━━━ Excerpt to read

I also contend that TF is not always the best. Sometimes it is. But sometimes it isn't. Sometimes local trail gnomes have put more effort into some other trail database. And I expect that their pay model is going to dial back submissions as some folks stop using it on their phones. I know locally, this is true to a degree. Major trail changes took months before I ended up putting them on TF, and I'm hardly a TF power user. And TF does tend to be the best resource in my area. so....


----------



## Jayem (Jul 16, 2005)

Don't need a GPS to find good tail.


----------



## guidodg (Mar 2, 2004)

Karoo Hammerhead...


----------



## StayVigilant35 (8 mo ago)

Jayem said:


> Don't need a GPS to find good tail.


Ha! As soon as I was this I know my phone misspelled something


----------



## StayVigilant35 (8 mo ago)

I ordered the 1040 solar this morning


----------



## Bassmantweed (Nov 10, 2019)

Looks like the 1040 dropped today and the major “upgrade” is solar. 😂😂🤔

save your $ and get the 1030


----------



## wayold (Nov 25, 2017)

Bassmantweed said:


> Looks like the 1040 dropped today and the major “upgrade” is solar. 😂😂🤔
> 
> save your $ and get the 1030


According to DCRainmaker the even bigger difference is in GPS accuracy - particularly in the woods. That might make a difference to some MTBers.


----------



## Bassmantweed (Nov 10, 2019)

━━━━━━
━━━ Data supplied

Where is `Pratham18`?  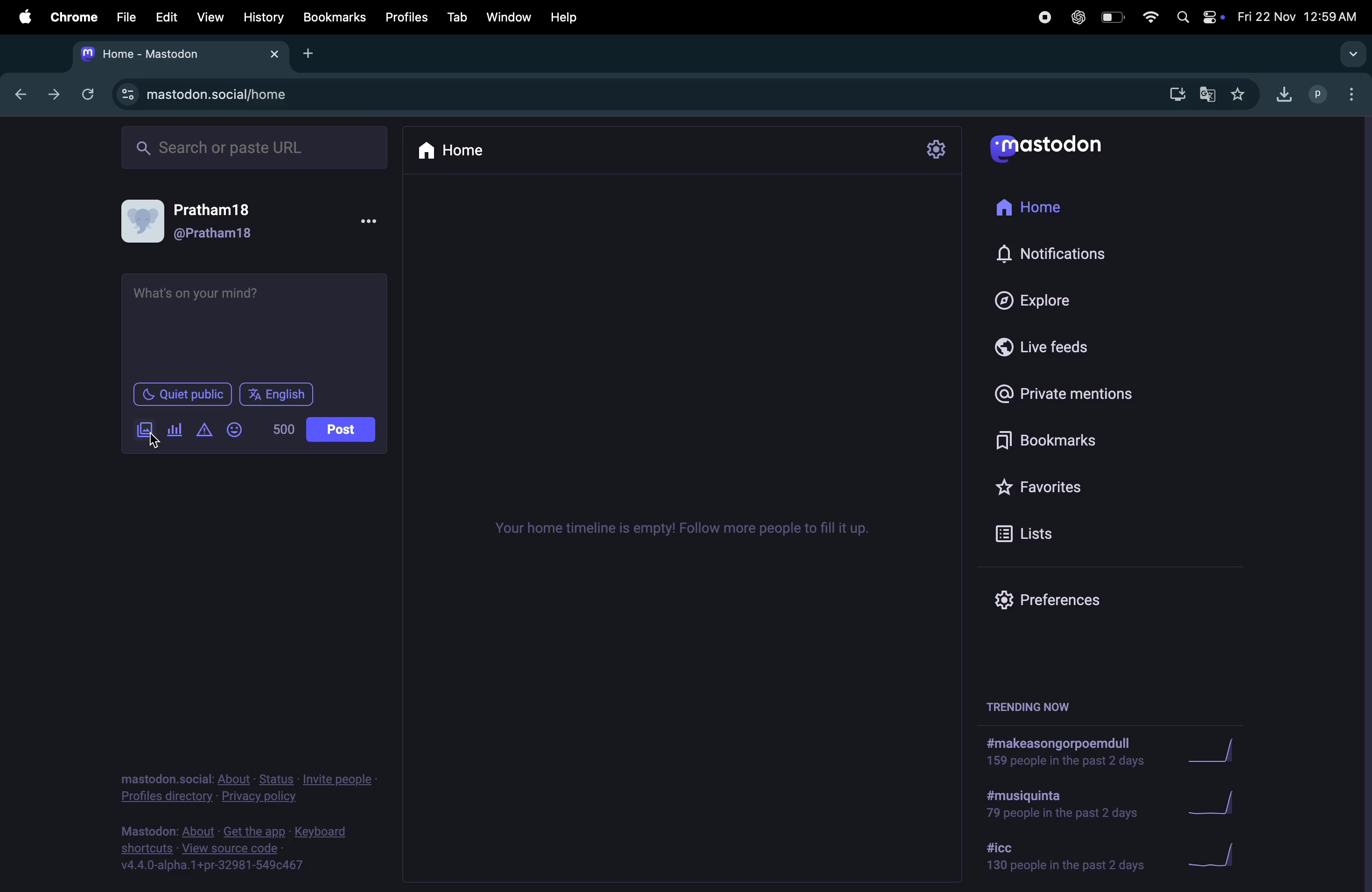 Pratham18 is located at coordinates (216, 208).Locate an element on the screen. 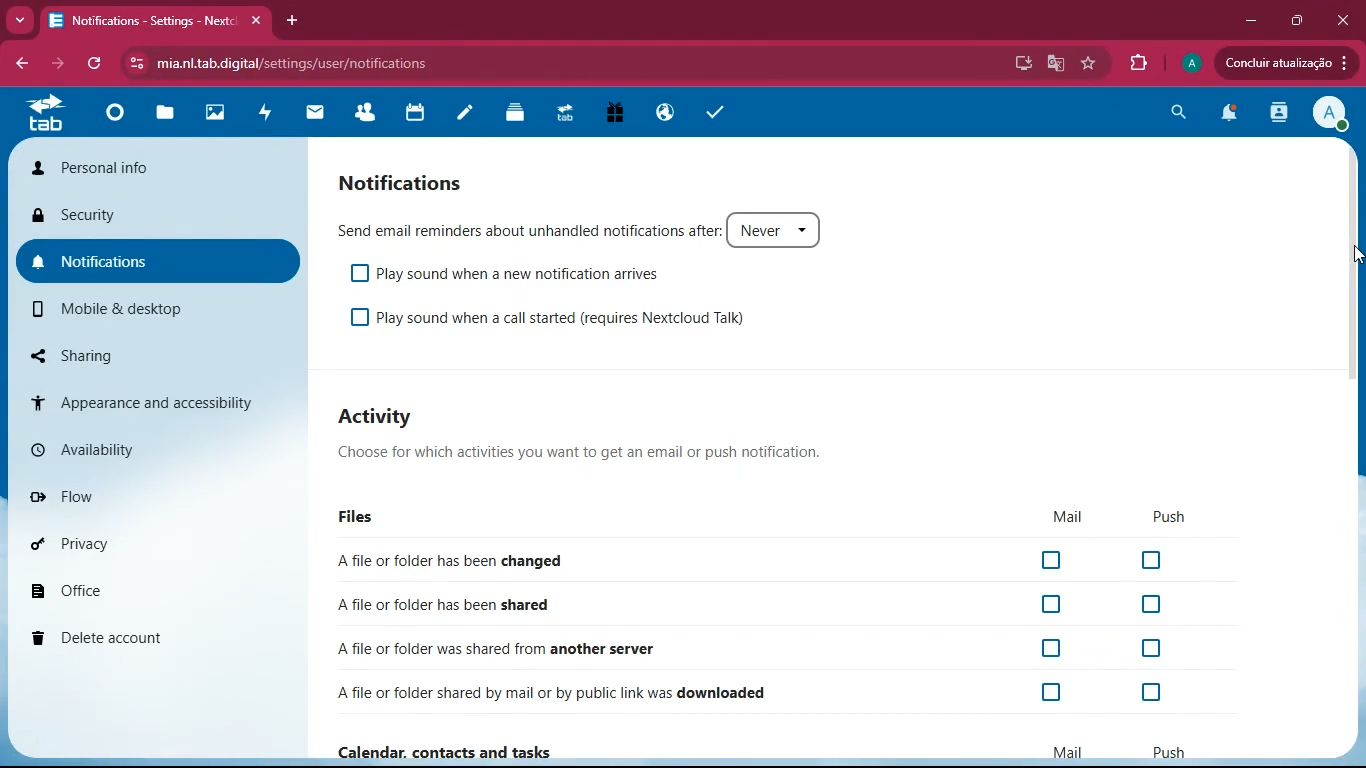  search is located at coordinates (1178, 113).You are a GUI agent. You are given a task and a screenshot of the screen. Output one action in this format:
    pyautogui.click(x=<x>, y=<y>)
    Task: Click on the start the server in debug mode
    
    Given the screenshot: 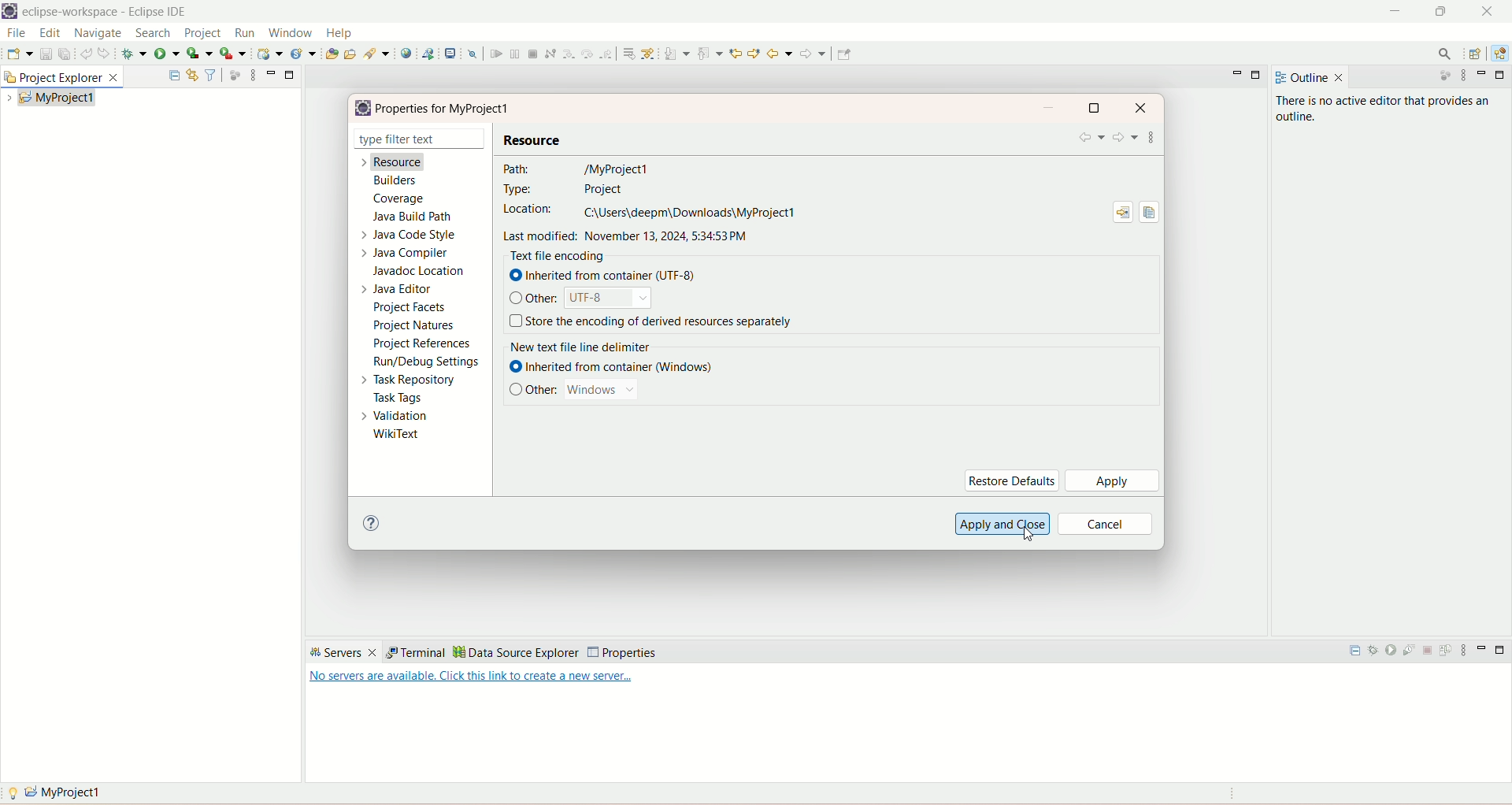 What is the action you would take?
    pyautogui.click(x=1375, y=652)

━━━━━━

Exercise task: Write the next part of the forum thread about GPS cycling computers, picking up right after its final line.

Reply:
wayold said:


> According to DCRainmaker the even bigger difference is in GPS accuracy - particularly in the woods. That might make a difference to some MTBers.


his wrap up.

….”Ultimately though, if you’re on an older Edge unit, or looking for arguably the best bike computer in the market, the Edge 1040 or Edge 1040 Solar won’t disappoint. I’m not sure it’s worthwhile upgrading from an Edge 1030 Plus….”


----------



## wayold (Nov 25, 2017)

Hey, I'm not running out and spending $750 on a new 1040 Solar either. I just think that it's worth mentioning that it has more going for it than just a solar panel.


----------



## Harold (Dec 23, 2003)

I like the looks of the new UI, and I like the way the increase in processing speed sounds. And of course the increase in battery life from having the solar addon.

Hopefully Garmin brings those things to a smaller form factor computer eventually (maybe next yr?).


----------



## Bassmantweed (Nov 10, 2019)

Harold said:


> I like the looks of the new UI, and I like the way the increase in processing speed sounds. And of course the increase in battery life from having the solar addon.
> 
> Hopefully Garmin brings those things to a smaller form factor computer eventually (maybe next yr?).


ibe never out ridden a charge. In fact I get 6-7 rides on a charge. Andwhy do you want smaller form factor? Just curious as I’m the opposite and would love a bigger screen.


----------



## StayVigilant35 (8 mo ago)

Bassmantweed said:


> ibe never out ridden a charge. In fact I get 6-7 rides on a charge. Andwhy do you want smaller form factor? Just curious as I’m the opposite and would love a bigger screen.


In all honesty if the regular battery unit was available sooner than two months I’d have bought it. Solar sounds cool but what are the odds I run out of battery in a days ride…?


----------



## Bassmantweed (Nov 10, 2019)

TheWitness34 said:


> what are the odds I run out of battery in a days ride…?


zero


----------



## Harold (Dec 23, 2003)

Bassmantweed said:


> ibe never out ridden a charge. In fact I get 6-7 rides on a charge. Andwhy do you want smaller form factor? Just curious as I’m the opposite and would love a bigger screen.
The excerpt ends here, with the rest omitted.